Apogee Therapeutics, Inc. announced positive interim Phase 1 data from its first-in-human study of APG777, one of its lead product candidates being developed as a frontline treatment for moderate-to-severe AD and other inflammatory diseases. Pharmacokinetic (PK) data showed a half-life of approximately 75 days across doses tested and Pharmacodynamic (PD) data showed deep and sustained inhibition of key AD biomarkers pSTAT6 and TARC for ~3 months (longest follow-up available, with inhibition still ongoing at time of the data cut). Results from the trial exceeded the Company?s trial objectives and support the potential for APG777, a novel anti-IL-13 antibody, to optimize exposure levels in 16-week induction and be dosed once every three or six months in maintenance.

These findings represent the potential for improved clinical responses from greater exposures in induction and significantly less frequent dosing in maintenance compared to currently approved biologic therapies, which are dosed at every two to four weeks, a potential major advancement for patients with AD and other inflammatory diseases. APG777, in single doses up to 1,200mg and multiple doses of 300mg, was well tolerated and showed a favorable safety profile, in line with the existing body of third-party evidence for the safety of the anti-IL-13 class. Based on these data, the company plans to initiate a randomized, placebo-controlled, Phase 2 clinical trial in patients with moderate-to-severe AD in the first half of 2024 ahead of schedule.

APG777 is a novel, subcutaneous extended half-life monoclonal antibody targeting IL-13 ? a critical cytokine in inflammation and a primary driver of AD. In head-to-head preclinical studies, APG777 demonstrated equivalent or better potency to lebrikizumab in the inhibition of IL-13 signaling.

Based on its potentially best-in-class PK profile, APG777 has the potential for improved clinical responses from greater exposures of drug in induction and dosing as infrequently as once every three or six months. AD is a chronic inflammatory skin disorder which can lead to sleep disturbance, psychological distress, elevated infection risk and chronic pain, all of which significantly impact quality of life. Today?s treatments are associated with many challenges, including frequent injection regimens that can lead to poor patient compliance.

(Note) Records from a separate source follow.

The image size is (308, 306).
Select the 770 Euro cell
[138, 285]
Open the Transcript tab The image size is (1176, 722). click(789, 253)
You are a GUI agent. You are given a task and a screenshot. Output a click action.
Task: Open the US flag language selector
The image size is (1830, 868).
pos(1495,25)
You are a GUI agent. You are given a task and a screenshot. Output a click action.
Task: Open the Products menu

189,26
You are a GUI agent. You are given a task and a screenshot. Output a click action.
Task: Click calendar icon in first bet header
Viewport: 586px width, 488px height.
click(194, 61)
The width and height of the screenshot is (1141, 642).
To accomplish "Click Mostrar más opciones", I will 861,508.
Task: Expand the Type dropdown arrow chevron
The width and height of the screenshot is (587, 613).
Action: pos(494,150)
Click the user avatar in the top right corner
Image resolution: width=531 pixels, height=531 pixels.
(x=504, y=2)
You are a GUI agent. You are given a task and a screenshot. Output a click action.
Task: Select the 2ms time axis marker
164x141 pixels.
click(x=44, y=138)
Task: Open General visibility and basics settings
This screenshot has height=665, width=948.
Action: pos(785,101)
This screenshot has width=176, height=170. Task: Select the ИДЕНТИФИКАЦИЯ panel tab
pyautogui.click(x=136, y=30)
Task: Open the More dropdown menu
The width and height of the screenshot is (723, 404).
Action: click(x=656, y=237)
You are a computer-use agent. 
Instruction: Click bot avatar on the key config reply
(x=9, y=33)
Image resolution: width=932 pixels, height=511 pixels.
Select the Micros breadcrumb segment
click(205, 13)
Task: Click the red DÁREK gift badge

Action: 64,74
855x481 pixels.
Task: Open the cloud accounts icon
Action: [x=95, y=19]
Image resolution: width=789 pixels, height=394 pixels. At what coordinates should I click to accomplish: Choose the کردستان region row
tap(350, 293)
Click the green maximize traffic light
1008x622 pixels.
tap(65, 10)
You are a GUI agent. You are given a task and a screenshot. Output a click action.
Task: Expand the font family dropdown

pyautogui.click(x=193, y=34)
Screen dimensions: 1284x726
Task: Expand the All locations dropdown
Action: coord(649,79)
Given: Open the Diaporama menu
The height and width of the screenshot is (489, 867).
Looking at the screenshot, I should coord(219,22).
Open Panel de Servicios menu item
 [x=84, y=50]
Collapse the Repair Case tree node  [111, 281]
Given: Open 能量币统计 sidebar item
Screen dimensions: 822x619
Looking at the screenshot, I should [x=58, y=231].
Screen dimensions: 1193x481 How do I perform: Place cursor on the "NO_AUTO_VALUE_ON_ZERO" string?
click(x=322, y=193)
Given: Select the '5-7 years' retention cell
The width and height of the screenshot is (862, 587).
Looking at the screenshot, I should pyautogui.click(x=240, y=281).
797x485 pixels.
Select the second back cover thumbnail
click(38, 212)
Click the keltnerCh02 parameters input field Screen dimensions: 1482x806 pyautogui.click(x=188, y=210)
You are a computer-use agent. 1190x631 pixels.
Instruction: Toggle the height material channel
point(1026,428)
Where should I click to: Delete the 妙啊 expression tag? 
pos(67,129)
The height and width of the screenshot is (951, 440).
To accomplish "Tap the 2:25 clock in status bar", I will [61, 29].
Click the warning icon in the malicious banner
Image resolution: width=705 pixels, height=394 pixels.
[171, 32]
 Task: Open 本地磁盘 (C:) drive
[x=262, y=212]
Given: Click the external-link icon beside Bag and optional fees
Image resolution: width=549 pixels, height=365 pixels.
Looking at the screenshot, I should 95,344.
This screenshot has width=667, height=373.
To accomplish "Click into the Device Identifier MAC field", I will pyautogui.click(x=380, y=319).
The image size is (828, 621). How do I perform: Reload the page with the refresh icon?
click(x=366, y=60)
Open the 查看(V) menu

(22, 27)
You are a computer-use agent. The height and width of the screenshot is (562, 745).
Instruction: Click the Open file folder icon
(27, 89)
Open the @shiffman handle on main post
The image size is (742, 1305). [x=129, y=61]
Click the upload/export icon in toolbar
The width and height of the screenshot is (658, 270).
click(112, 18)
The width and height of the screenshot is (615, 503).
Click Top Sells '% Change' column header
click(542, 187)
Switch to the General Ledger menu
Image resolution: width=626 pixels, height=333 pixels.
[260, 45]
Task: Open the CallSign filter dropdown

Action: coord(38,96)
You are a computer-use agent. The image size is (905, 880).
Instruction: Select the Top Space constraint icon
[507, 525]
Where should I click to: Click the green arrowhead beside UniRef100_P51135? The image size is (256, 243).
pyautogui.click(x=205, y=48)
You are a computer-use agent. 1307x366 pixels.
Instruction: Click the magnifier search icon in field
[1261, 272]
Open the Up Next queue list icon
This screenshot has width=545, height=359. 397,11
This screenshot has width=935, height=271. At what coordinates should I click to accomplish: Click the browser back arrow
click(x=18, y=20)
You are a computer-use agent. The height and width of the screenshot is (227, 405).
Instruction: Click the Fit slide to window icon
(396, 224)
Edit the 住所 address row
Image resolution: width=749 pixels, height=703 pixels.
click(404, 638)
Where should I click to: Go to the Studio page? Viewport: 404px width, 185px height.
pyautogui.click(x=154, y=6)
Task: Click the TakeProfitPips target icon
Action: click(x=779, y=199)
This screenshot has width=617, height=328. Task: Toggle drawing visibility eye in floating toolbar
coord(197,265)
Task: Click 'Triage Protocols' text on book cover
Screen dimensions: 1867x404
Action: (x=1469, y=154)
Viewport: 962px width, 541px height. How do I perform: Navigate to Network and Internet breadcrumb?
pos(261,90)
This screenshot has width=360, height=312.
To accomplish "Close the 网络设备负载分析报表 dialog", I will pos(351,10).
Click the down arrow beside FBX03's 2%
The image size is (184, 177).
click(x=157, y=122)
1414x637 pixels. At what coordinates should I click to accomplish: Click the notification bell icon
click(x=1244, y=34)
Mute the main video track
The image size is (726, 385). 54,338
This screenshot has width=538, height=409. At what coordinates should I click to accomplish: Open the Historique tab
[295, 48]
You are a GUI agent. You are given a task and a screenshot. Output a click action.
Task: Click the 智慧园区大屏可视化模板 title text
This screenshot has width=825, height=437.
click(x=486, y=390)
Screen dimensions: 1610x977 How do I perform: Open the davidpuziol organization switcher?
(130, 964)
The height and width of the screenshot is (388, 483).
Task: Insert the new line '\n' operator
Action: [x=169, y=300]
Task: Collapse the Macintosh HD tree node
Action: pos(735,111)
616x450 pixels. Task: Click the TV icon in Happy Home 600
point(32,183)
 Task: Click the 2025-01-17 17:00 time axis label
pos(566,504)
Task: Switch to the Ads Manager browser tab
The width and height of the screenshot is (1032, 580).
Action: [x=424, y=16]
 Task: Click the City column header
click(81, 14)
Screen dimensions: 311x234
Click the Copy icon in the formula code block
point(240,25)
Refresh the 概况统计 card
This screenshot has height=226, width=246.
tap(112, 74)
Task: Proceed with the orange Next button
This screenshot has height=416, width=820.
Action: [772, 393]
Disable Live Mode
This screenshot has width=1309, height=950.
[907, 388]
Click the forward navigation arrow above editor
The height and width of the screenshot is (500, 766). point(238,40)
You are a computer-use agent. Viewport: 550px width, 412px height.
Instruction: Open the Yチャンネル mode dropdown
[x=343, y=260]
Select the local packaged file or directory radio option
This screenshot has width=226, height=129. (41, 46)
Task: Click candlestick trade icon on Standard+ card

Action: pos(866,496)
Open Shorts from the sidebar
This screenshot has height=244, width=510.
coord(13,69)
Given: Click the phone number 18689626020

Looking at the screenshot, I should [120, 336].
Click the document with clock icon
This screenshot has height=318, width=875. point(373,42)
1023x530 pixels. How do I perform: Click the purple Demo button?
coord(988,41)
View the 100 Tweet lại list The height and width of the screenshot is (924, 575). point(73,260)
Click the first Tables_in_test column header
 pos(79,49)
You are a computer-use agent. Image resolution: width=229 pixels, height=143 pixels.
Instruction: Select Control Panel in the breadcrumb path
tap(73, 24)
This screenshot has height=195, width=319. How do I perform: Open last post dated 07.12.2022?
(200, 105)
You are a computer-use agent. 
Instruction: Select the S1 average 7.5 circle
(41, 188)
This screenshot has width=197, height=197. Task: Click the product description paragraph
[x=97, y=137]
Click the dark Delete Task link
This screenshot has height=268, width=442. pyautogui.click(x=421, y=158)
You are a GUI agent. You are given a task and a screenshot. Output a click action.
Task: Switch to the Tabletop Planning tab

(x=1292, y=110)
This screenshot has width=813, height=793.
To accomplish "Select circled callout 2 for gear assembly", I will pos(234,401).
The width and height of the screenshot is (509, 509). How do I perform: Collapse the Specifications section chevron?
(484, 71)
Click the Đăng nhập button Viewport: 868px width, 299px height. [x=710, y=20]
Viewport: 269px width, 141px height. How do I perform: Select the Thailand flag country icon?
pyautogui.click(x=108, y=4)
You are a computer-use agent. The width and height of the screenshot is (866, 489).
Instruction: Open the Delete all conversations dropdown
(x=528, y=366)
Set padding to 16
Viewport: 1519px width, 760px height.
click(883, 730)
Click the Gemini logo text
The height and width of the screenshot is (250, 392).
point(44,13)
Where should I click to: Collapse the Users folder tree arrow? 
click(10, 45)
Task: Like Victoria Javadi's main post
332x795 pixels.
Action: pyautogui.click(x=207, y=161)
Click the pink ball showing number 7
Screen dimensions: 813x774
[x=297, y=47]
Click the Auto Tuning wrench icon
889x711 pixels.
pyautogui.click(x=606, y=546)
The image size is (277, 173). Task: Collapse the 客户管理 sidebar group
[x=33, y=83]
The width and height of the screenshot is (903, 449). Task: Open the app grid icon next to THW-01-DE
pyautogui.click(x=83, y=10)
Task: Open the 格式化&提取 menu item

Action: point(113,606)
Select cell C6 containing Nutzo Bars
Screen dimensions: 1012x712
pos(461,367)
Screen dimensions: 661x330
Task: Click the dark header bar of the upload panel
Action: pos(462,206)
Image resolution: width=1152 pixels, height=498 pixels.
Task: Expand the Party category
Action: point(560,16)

APG777 represents the first clinical-stage product candidate from the company?s strategic collaboration with Paragon Therapeutics, Inc., an innovative discovery engine for biologics. Key Phase 1 Interim Findings: The Phase 1 trial is a first-in-human, randomized, double-blind, placebo-controlled study designed to evaluate safety and PK of APG777 in healthy volunteers. The study enrolled 40 healthy adult participants into three single-ascending dose (SAD) and two multiple-ascending dose (MAD) cohorts.

Doses of subcutaneous APG777 evaluated in the study included 300mg, 600mg and 1,200mg. Detailed findings from the SAD portion and interim results from MAD portion of the Phase 1 trial are as follows: PK differentiation supports further development of APG777 as a treatment for moderate-to-severe AD and other inflammatory diseases: Potentially best-in-class PK profile, including a half-life of approximately 75 days, supporting: Testing higher exposures of drug in induction to potentially achieve improved clinical responses, Testing of maintenance dosing of every 3- or 6-months, representing 2-4 injections per year compared to the current treatment paradigm of 13-26 injections per year, Dose-proportional increases in serum concentrations and key parameters (e.g., Cmax, AUC) were observed in the Phase 1 trial, PK was consistent across subjects with low variability. Single doses of APG777 demonstrated a deep and sustained effect on PD markers for approximately 3 months (longest follow-up available with inhibition still ongoing at time of data cut): Single doses of APG777 suppressed pSTAT6, one of the first downstream markers of IL-13 pathway inhibition, with near-complete inhibition for approximately 3 months, Single doses of APG777 suppressed TARC, an inflammatory mediator and the most strongly correlated biomarker to AD severity, with deep and sustained inhibition for approximately 3 months.

Well tolerated across all dose groups. Single doses of APG777 up to 1,200mg and multiple doses of 300 mg were well tolerated with a favorable safety profile consistent with the existing third-party data supporting the safety of the anti-IL-13 class. The most common treatment-emergent adverse events (TEAEs) were vascular access site pain, vessel puncture site bruise, headache, and vascular access bruising: 60% of participants observed at least one TEAE; 15% of participants observed at least one drug-related AE.

There were no Grade 3 TEAEs or severe adverse events (SAEs). No AEs led to study discontinuation. Apogee plans to advance APG777 into a randomized, placebo-controlled, 16-week Phase 2 clinical trial in patients with moderate-to-severe AD.